Stress-responsive
microRNAs (
miRNAs) contribute to the regulation of cellular homeostasis or
pathological processes, including
carcinogenesis, by reprogramming target gene expression following human exposure to environmental or dietary
xenobiotics. Herein, we predicted the targets of carcinogenic
mycotoxin-responsive
miRNAs and analyzed their association with disease and functionality.
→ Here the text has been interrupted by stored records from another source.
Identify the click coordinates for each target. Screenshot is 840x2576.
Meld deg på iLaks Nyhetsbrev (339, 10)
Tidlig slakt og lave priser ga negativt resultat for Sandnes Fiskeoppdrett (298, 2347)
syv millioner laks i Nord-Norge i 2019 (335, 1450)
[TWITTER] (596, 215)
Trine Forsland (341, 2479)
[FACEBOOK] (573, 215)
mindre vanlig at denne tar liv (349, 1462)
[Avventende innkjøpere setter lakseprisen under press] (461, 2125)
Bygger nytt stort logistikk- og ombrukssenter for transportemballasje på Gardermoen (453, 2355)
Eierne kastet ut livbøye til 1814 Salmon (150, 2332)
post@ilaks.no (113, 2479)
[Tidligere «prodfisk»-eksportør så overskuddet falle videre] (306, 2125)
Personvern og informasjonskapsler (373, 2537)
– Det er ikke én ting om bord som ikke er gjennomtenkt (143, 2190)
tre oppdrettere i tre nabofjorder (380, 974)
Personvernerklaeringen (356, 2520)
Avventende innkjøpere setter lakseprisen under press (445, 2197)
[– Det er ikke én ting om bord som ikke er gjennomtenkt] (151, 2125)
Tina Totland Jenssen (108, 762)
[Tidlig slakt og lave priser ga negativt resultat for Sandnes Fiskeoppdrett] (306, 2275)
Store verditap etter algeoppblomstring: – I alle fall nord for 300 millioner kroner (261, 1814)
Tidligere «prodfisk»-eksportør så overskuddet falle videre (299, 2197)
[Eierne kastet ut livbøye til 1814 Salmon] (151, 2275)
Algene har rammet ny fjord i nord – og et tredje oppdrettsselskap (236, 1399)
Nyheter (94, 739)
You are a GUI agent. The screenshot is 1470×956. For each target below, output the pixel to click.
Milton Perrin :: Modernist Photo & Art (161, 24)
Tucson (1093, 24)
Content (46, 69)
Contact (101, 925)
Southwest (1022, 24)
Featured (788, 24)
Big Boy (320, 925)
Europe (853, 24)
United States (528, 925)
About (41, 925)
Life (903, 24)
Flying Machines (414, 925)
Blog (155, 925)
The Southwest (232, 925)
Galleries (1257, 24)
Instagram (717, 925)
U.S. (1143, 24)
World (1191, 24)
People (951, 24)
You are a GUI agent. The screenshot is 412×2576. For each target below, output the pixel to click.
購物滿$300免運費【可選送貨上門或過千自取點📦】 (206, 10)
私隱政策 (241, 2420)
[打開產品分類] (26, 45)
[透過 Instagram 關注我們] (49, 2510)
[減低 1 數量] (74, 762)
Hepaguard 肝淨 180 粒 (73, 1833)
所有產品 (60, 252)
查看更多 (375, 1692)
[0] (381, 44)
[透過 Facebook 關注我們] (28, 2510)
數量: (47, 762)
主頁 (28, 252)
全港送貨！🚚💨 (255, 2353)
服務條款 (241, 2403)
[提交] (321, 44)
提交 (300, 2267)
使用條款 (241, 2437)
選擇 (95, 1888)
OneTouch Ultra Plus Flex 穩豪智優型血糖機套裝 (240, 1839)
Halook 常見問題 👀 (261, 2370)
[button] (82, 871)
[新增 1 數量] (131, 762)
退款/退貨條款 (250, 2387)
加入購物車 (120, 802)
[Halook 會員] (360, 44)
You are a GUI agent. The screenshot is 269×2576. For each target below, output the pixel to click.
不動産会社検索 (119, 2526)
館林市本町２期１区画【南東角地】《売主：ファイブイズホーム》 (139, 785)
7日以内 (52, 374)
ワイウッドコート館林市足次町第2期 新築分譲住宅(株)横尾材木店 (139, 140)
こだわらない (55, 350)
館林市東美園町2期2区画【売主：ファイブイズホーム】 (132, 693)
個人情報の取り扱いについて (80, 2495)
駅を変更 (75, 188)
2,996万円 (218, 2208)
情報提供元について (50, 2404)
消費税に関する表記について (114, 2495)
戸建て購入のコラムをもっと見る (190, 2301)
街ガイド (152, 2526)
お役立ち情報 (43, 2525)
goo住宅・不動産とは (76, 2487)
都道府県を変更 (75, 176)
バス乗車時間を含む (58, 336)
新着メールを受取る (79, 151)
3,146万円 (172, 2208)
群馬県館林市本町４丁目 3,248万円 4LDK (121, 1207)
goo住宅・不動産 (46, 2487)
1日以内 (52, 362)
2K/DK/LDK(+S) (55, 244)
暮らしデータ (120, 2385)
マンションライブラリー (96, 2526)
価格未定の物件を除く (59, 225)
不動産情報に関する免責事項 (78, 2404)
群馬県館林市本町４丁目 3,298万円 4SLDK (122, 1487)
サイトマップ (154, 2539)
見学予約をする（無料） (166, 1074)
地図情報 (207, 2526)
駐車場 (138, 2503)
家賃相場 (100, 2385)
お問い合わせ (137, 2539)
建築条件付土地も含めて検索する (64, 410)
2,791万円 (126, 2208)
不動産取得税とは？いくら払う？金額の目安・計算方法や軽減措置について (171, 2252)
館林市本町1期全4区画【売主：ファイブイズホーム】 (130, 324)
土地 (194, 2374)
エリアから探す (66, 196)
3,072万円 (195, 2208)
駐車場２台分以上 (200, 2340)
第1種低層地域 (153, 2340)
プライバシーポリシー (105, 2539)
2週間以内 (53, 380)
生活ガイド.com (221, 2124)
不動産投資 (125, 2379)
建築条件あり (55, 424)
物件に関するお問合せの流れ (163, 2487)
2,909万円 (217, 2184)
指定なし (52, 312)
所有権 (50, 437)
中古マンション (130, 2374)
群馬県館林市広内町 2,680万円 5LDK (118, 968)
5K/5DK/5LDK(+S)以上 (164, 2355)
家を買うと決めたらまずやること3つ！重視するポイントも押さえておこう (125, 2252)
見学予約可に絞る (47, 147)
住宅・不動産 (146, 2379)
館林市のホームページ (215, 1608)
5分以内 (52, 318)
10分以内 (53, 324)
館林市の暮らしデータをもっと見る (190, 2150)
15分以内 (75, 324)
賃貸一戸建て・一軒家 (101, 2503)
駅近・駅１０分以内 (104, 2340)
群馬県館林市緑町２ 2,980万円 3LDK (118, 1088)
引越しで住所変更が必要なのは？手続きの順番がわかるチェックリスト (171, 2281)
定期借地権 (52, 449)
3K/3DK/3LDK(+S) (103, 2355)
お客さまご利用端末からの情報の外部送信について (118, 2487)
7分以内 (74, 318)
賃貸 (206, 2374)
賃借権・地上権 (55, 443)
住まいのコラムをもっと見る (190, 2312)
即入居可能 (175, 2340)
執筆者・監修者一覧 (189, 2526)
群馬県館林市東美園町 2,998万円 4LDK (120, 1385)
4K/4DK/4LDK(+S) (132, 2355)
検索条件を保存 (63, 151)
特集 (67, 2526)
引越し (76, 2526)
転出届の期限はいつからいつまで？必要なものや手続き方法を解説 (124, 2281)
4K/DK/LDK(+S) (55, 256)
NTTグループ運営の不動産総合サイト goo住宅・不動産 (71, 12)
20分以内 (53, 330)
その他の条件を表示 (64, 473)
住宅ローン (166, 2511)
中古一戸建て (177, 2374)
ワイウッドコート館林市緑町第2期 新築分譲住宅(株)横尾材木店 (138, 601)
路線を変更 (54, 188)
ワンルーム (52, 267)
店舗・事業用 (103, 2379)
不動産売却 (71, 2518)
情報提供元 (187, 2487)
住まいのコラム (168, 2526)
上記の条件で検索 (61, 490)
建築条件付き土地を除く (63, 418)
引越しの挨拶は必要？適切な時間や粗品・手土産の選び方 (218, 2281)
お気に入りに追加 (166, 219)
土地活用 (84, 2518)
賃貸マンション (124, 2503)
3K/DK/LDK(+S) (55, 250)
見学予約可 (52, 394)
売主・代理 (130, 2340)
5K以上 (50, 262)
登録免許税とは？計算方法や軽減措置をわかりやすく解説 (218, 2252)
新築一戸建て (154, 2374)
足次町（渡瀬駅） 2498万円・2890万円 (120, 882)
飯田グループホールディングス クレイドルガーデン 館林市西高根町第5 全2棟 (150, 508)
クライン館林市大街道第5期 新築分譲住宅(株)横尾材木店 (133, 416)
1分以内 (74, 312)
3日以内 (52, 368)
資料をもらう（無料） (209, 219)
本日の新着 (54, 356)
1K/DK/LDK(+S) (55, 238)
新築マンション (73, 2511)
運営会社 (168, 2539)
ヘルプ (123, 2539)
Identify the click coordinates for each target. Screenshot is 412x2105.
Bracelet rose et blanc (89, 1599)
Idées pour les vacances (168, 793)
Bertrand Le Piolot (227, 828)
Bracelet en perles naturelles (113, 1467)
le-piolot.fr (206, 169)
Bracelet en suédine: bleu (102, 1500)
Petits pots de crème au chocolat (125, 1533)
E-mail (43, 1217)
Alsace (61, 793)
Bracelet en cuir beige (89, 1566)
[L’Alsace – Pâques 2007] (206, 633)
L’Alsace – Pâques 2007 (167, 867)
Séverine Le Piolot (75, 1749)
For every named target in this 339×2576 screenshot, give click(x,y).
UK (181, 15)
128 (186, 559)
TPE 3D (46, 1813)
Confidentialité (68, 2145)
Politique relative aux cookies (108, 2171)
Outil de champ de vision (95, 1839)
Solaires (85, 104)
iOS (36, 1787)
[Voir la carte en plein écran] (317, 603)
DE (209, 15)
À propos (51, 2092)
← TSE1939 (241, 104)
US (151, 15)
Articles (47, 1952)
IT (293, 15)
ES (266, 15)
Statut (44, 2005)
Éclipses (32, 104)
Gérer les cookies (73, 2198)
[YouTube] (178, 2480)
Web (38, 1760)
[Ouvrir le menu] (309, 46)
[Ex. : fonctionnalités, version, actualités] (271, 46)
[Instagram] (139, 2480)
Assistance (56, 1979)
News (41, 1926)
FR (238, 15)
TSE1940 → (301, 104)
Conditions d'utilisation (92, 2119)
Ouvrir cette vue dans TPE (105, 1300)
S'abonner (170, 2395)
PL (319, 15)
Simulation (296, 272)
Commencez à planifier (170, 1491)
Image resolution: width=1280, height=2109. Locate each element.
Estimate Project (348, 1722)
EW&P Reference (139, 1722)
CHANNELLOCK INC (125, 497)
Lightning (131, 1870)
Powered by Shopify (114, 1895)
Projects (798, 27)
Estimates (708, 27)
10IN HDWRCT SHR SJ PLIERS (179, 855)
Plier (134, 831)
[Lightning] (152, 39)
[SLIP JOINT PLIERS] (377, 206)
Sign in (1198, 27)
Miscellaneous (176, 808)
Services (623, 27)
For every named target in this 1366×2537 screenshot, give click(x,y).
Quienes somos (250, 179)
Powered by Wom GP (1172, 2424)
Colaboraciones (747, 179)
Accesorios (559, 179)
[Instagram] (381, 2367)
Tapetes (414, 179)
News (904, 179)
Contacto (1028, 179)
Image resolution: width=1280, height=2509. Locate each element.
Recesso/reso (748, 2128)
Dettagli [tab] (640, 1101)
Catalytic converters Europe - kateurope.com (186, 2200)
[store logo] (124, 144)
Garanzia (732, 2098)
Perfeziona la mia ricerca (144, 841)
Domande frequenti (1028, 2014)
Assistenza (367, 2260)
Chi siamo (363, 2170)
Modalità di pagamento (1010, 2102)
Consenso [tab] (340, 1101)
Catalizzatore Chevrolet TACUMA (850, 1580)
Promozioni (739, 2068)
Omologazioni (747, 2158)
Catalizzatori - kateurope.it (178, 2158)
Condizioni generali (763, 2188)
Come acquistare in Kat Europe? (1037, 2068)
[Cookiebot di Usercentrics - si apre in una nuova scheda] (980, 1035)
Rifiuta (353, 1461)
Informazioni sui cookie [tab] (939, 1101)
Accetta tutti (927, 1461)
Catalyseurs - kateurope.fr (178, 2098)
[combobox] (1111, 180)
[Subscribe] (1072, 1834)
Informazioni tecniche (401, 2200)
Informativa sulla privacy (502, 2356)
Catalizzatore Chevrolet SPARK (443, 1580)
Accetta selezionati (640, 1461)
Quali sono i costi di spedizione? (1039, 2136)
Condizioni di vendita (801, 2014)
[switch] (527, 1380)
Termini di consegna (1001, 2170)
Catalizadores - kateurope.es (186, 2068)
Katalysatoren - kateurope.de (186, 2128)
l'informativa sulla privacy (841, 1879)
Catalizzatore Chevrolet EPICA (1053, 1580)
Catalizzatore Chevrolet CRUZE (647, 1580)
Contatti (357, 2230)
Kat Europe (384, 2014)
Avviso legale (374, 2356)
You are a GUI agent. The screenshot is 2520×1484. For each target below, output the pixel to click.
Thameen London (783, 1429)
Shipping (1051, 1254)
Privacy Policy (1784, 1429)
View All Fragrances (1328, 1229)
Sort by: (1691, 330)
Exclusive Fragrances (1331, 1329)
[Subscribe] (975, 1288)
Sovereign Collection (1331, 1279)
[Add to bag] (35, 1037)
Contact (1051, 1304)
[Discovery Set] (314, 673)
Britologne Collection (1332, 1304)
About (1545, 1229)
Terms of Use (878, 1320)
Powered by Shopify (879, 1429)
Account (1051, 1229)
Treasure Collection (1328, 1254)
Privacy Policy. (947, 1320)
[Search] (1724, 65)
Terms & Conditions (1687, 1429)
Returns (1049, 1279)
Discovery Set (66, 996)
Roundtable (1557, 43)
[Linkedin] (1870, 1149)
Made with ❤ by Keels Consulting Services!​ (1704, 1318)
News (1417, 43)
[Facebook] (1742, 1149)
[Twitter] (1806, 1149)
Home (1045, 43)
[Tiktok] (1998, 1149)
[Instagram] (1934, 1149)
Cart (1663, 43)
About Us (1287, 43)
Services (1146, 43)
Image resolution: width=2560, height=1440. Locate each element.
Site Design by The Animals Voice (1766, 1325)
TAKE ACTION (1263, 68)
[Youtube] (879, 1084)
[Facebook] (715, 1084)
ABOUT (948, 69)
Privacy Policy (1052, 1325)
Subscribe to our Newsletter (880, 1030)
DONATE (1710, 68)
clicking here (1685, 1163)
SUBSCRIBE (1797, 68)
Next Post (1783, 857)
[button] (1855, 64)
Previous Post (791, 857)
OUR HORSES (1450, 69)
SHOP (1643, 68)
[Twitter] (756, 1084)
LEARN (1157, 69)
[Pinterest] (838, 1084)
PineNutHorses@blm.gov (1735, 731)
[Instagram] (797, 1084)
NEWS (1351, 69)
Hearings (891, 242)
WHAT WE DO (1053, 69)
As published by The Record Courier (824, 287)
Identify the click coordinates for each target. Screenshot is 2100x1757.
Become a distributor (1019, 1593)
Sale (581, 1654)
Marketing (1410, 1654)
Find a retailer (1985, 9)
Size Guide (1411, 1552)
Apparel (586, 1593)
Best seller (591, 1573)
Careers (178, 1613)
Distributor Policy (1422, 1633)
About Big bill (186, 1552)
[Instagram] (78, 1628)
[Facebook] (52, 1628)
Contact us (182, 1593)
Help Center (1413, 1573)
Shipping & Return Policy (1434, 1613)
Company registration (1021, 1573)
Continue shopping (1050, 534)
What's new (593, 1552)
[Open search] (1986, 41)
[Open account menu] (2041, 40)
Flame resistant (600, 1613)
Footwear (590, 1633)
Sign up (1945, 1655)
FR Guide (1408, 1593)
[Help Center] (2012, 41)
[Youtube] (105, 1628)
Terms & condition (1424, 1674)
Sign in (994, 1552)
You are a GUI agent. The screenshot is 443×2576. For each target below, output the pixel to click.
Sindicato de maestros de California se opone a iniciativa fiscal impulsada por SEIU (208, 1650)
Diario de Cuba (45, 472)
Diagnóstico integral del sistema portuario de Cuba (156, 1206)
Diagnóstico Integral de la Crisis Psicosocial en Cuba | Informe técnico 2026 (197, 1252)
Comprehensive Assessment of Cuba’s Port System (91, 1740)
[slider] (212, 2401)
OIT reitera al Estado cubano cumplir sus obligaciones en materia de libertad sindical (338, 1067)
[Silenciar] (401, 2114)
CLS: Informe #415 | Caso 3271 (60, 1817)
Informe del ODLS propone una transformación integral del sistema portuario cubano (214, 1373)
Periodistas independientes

miRNA target-derived prediction indicated potent associations of oncogenic
mycotoxin exposure with metabolism- or
hormone-related diseases, including
sex hormone-linked
cancers. Mechanistically, the signaling network evaluation suggested
androgen receptor (AR)-linked signaling as a common pivotal cluster associated with metabolism- or
hormone-related
tumorigenesis in response to
aflatoxin B1 and
ochratoxin A co-exposure. Particularly, high levels of AR and AR-linked genes for the
retinol and
xenobiotic metabolic
enzymes were positively associated with attenuated disease
biomarkers and good prognosis in patients with liver or
kidney cancers. Moreover, AR-linked signaling was protective against OTA-induced genetic insults in human hepatocytes whereas it was positively involved in AFB1-induced genotoxic actions. Collectively,
miRNA target network-based predictions provide novel clinical insights into the progression or intervention against malignant adverse outcomes of human exposure to environmental oncogenic insults.